For more than 125 years, it has been known that the RES, macrophages and the innate immune system play fundamental roles in host defense against pathogenic
infections,
trauma,
hemorrhage, and combined
injuries. Some years ago, we and others reported that the RES-macrophage system was intimately connected to resistance to these bodily stressors, among other
injuries. We tested the hypothesis that induction of tolerance (either spontaneous, RES-stimulated, or
drug-induced) might be associated with production of a yet-to-be-identified
biologic host defense factor, which we have termed HDFx. The results presented, herein, demonstrate for the first time that: 1) the MW of this
protein, HDFx, is approximately 35-40 KDa , larger than known
defensin peptides and much smaller than the larger MW
fibronectins and
complement products; 2) we describe some of HDFx's physico-chemical characteristics; 3) approximately 80 % of HDFx's plasma
biological activity is derived from macrophages; 4) about 15-20 % of its activity is derived from natural killer (NK) cells; 5) polymorphonuclear leukocytes are not a source of HDFx synthesis or release; 6) known stimulants of the RES-macrophage system (i.e., denatured
human serum albumin,
triolein, and
choline chloride) effect phagocytic stimulation of macrophages and protection against
endotoxins,
trauma, and
hemorrhage via synthesis and release of HDFx; 7) adaptation to lethal
trauma is dependent on the
biological activity of HDFx; and 8) repeated administration of purified HDFx to rats, over several months, does not produce any detectable pathologies.
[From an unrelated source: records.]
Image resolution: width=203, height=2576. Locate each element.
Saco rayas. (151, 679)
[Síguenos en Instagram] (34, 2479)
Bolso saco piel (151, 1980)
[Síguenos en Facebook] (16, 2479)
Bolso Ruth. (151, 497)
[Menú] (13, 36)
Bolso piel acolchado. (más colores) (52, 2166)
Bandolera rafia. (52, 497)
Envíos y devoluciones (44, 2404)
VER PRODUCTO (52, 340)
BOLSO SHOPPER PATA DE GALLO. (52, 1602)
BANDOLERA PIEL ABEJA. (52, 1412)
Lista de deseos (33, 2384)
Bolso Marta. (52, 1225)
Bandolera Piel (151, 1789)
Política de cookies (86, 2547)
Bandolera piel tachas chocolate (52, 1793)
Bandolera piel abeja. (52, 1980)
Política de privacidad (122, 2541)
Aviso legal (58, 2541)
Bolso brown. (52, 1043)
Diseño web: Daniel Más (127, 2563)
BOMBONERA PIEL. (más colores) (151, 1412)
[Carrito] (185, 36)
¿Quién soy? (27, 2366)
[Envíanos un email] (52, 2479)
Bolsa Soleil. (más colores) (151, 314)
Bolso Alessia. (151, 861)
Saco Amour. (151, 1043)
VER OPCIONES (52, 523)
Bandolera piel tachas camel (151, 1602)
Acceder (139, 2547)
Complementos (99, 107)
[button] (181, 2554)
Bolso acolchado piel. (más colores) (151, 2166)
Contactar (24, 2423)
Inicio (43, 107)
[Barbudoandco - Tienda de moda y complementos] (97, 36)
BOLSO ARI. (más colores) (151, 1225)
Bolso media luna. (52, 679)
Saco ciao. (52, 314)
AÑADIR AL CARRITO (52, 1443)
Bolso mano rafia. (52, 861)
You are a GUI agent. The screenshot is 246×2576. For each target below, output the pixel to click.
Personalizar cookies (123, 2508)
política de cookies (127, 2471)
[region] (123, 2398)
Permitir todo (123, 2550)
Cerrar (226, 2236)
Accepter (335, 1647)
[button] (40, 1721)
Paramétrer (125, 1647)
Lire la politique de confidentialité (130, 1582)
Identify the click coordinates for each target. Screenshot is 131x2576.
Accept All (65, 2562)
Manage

Lastly, the release of
cytokines (i.e., IL-2,IL-6,IFN-gamma) from lymphocytes, after
hemorrhage and
trauma, at least in rodents, appears to be dependent on the available plasma levels of HDFx. Since it is present also in mice, guinea-pigs, and rabbits, we are tempted to speculate that HDFx could prove (if found in humans) to be useful against potential biothreats, new emerging diseases, high -risk
surgical procedures, hospital-borne
infections, and
burn injuries, where the chances for superimposed
bacterial infections present great risk.